1. Preheat the oven to 350 degrees F. Butter the bottoms and sides of three 8-inch round cakepans. Line the bottom of each pan with a round of parchment or waxed paper and butter the paper.

2. Sift the flour, sugar, cocoa powder, baking soda, and salt into a large bowl. Whisk to combine them well. Add the oil and sour cream and whisk to blend. Gradually beat in the water. Blend in the vinegar and vanilla. Whisk in the eggs and beat until well blended. Scrape down the sides of the bowl and be sure the batter is well mixed. Divide among the 3 prepared cake pans.

3. Bake for 30 to 35 minutes, or until a cake tester or wooden toothpick inserted in the center comes out almost clean. Let cool in the pans for about 20 minutes. Invert onto wire racks, carefully peel off the paper liners, and let cool completely. (Deb note: These cakes are very, very soft. I found them a lot easier to work with after firming them up in the freezer for 30 minutes. They’ll defrost quickly once assembled. You’ll be glad you did this, trust me.)

4. To frost the cake, place one layer, flat side up, on a cake stand or large serving plate. Spread 2/3 cup cup of the Peanut Butter Frosting evenly over the top. Repeat with the next layer. Place the last layer on top and frost the top and sides of the cake with the remaining frosting. (Deb note 1: Making a crumb coat of frosting–a thin layer that binds the dark crumbs to the cake so they don’t show up in the final outer frosting layer–is a great idea for this cake, or any with a dark cake and lighter-colored frosting. Once you “mask” your cake, let it chill for 15 to 30 minutes until firm, then use the remainder of the frosting to create a smooth final coating. Deb note 2: Once the cake is fully frosting, it helps to chill it again and let it firm up. The cooler and more set the peanut butter frosting is, the better drip effect you’ll get from the Chocolate-Peanut Butter Glaze.)

--- SUPPLIED MATERIAL ---
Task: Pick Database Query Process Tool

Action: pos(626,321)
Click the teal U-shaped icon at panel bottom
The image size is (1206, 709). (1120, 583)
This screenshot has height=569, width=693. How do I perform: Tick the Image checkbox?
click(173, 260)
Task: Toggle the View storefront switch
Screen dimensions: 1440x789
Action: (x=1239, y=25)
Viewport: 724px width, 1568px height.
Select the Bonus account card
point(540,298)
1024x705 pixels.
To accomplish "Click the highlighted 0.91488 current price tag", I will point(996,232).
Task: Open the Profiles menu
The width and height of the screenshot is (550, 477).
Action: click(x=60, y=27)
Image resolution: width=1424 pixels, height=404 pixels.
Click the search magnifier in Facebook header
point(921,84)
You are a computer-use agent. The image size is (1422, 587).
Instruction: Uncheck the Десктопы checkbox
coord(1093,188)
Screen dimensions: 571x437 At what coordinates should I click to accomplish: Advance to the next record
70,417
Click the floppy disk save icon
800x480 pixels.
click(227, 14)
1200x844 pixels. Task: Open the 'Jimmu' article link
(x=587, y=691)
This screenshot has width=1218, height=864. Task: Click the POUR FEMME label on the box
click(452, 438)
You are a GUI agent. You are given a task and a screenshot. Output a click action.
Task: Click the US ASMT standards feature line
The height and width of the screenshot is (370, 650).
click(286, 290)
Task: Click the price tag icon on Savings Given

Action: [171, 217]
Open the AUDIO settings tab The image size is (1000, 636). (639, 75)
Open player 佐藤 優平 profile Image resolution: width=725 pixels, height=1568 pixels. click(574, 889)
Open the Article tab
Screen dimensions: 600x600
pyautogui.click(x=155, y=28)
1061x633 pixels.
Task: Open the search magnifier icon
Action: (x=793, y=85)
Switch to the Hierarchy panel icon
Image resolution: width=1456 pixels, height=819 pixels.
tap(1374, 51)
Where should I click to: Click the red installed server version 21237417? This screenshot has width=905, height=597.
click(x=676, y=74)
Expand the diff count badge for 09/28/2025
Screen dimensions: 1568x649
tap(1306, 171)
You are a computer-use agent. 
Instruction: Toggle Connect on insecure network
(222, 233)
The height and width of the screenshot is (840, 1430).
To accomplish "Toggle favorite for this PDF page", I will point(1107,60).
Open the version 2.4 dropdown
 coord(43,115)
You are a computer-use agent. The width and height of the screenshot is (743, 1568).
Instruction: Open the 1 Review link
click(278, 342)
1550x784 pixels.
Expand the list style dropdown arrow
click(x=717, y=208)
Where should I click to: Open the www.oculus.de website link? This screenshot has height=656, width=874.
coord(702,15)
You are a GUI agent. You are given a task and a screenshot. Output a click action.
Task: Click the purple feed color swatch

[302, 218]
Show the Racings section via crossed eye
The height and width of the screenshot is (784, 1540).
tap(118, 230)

--- GIVEN REQUEST ---
Continue the chocolate layer cake recipe from its last sentence. The data are drawn from a separate, unrelated source.

--- OUTPUT OF THE TASK ---
5. To decorate with the Chocolate–Peanut Butter Glaze, put the cake plate on a large baking sheet to catch any drips. Simply pour the glaze over the top of the cake, and using an offset spatula, spread it evenly over the top just to the edges so that it runs down the sides of the cake in long drips. Refrigerate, uncovered, for at least 30 minutes to allow the glaze and frosting to set completely. Remove about 1 hour before serving.

Peanut Butter Frosting
Makes about 5 cups

10 ounces cream cheese, at room temperature
1 stick (4 ounces) unsalted butter, at room temperature
5 cups confectioners’ sugar, sifted
2/3 cup smooth peanut butter, preferably a commercial brand (because oil doesn’t separate out)

1. In a large bowl with an electric mixer, beat the cream cheese and butter until light and fluffy. Gradually add the confectioners’ sugar 1 cup at a time, mixing thoroughly after each addition and scraping down the sides of the bowl often. Continue to beat on medium speed until light and fluffy, 3 to 4 minutes.

2. Add the peanut butter and beat until thoroughly blended.

Chocolate-Peanut Butter Glaze
Makes about 1 1/2 cups

8 ounces seimsweet chocolate, coarsely chopped
3 tablespoons smooth peanut butter
2 tablespoons light corn syrup
1/2 cup half-and-half

1. In the top of double boiler or in a bowl set over simmering water, combine the chocolate, peanut butter, and corn syrup. Cook, whisking often, until the chocolate is melted and the mixture is smooth.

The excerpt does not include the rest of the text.